Several inns, which harboured the public and sent them to these outlandish exhibitions, were established in this place, which kept holiday all the year round, and thereby prospered. These inns were simply stalls, inhabited only during the day. In the evening the tavern-keeper put into his pocket the key of the tavern and went away.
One only of these inns was a house, the only dwelling in the whole bowling-green, the caravans of the fair ground having the power of disappearing at any moment, considering the absence of any ties in the vagabond life of all mountebanks.
Mountebanks have no roots to their lives.
This inn, called the Tadcaster, after the former owners of the ground, was an inn rather than a tavern, an hotel rather than an inn, and had a carriage entrance and a large yard.
The carriage entrance, opening from the court on the field, was the legitimate door of the Tadcaster Inn, which had, beside it, a small bastard door, by which people entered. To call it bastard is to mean preferred. This lower door was the only one used, It opened into the tavern, properly so called, which was a large taproom, full of tobacco smoke, furnished with tables, and low in the ceiling. Over it was a window on the first floor, to the iron bars of which was fastened and hung the sign of the inn. The principal door was barred and bolted, and always remained closed.

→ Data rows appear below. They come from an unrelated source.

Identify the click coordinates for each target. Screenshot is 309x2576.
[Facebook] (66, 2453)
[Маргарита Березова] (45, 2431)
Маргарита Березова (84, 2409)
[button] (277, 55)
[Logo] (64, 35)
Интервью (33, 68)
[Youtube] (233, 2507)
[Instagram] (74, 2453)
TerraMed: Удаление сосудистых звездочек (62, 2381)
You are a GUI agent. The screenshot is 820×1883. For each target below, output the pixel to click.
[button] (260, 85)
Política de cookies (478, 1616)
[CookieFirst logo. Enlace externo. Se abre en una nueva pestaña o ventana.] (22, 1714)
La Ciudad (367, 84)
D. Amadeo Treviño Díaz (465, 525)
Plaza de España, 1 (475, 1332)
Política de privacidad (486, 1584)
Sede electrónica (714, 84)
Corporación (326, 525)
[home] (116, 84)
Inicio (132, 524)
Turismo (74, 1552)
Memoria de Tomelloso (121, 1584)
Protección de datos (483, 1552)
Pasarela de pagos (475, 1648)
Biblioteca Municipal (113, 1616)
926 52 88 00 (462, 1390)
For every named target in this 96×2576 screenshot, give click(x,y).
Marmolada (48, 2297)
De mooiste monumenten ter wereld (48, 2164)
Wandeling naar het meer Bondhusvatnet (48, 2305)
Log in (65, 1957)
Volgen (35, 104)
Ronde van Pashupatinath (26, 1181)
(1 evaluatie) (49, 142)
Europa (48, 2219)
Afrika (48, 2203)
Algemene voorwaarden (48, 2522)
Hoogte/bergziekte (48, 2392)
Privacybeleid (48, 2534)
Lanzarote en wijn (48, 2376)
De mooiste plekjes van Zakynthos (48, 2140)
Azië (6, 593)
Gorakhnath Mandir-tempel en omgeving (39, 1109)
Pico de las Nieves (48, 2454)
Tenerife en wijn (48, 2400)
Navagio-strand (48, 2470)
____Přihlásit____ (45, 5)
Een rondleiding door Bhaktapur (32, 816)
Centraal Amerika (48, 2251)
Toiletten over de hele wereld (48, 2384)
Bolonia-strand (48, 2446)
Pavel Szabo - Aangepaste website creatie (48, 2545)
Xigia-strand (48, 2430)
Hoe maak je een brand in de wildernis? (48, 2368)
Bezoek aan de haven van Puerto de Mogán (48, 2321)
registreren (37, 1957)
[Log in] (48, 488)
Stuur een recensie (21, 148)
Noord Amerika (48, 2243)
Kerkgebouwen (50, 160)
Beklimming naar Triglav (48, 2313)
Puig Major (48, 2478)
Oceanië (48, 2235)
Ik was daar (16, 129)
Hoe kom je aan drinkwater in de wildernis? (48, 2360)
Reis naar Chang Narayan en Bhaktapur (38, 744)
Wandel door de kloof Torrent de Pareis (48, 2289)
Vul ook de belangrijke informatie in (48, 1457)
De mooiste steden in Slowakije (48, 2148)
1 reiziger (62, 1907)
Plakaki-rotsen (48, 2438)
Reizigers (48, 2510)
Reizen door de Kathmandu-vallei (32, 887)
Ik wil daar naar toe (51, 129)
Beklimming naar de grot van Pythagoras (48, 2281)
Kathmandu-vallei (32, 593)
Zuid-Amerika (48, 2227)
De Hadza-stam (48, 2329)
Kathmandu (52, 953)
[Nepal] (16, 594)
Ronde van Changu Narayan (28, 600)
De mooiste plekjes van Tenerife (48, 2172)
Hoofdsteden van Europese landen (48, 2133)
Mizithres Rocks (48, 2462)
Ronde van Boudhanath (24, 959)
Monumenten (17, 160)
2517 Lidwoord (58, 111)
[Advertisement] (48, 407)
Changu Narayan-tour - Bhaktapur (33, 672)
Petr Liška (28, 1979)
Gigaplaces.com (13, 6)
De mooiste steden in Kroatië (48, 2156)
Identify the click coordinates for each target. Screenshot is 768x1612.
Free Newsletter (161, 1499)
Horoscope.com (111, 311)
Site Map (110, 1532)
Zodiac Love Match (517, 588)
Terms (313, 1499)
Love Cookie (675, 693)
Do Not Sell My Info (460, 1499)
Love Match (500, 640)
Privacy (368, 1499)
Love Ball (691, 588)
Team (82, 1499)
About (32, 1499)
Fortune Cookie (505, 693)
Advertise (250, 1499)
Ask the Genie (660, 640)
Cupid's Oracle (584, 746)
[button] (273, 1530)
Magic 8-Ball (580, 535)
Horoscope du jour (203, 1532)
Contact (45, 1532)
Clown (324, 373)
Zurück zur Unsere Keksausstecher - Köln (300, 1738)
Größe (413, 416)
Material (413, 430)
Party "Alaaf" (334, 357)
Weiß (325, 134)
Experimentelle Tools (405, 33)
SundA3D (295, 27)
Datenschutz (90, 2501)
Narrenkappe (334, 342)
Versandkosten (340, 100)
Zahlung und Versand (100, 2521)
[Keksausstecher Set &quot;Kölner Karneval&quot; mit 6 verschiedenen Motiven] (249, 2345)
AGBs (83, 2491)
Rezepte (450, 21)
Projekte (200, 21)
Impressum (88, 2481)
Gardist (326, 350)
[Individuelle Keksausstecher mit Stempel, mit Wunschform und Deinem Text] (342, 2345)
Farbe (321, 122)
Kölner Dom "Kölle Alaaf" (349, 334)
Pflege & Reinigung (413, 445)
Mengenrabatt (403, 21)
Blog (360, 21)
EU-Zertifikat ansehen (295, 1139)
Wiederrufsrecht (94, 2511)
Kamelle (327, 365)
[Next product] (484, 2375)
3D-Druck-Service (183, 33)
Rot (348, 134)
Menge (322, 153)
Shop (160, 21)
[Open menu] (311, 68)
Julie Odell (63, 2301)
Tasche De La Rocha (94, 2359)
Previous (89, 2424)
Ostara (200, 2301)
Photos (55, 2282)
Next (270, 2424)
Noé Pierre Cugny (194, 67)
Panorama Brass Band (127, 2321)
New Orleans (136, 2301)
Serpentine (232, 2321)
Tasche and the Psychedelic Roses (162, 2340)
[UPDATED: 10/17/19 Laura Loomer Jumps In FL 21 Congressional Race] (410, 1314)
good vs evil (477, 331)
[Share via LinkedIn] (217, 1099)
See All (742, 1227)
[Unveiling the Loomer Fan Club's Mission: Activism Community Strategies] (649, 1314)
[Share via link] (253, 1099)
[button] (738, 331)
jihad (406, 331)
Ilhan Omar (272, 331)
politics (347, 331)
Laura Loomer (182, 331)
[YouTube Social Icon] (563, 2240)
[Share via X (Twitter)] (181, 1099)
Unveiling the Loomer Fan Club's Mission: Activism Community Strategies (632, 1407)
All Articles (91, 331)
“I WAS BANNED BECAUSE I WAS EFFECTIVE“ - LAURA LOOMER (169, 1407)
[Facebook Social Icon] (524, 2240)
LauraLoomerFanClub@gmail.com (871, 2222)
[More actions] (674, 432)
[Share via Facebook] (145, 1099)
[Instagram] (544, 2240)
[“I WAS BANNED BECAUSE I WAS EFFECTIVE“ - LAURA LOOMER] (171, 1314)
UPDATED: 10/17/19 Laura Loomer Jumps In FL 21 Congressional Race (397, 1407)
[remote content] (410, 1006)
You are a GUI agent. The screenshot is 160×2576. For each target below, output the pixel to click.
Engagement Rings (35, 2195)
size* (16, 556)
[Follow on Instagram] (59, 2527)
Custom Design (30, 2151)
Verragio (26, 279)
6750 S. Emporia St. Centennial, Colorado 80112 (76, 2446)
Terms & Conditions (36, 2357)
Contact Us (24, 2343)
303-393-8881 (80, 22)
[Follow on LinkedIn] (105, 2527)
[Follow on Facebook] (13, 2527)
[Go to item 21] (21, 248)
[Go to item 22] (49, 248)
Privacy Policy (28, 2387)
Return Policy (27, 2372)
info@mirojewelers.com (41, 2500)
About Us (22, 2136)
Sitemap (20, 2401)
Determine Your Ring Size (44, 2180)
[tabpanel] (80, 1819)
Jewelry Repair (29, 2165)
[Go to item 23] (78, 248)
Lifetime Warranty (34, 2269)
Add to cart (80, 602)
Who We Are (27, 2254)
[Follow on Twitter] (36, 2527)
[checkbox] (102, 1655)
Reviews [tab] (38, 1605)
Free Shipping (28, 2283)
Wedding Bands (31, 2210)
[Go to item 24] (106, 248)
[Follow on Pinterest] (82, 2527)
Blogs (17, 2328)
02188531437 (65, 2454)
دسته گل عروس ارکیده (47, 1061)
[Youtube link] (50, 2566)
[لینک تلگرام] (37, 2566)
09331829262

It was thus necessary to cross the tavern to enter the courtyard.
At the Tadcaster Inn there was a landlord and a boy. The landlord was called Master Nicless, the boy Govicum. Master Nicless – Nicholas, doubtless, which the English habit of contraction had made Nicless, was a miserly widower, and one who respected and feared the laws. As to his appearance, he had bushy eyebrows and hairy hands. The boy, aged fourteen, who poured out drink, and answered to the name of Govicum, wore a merry face and an apron. His hair was cropped close, a sign of servitude.
He slept on the ground floor, in a nook in which they formerly kept a dog. This nook had for window a bull’s-eye looking on the bowling-green.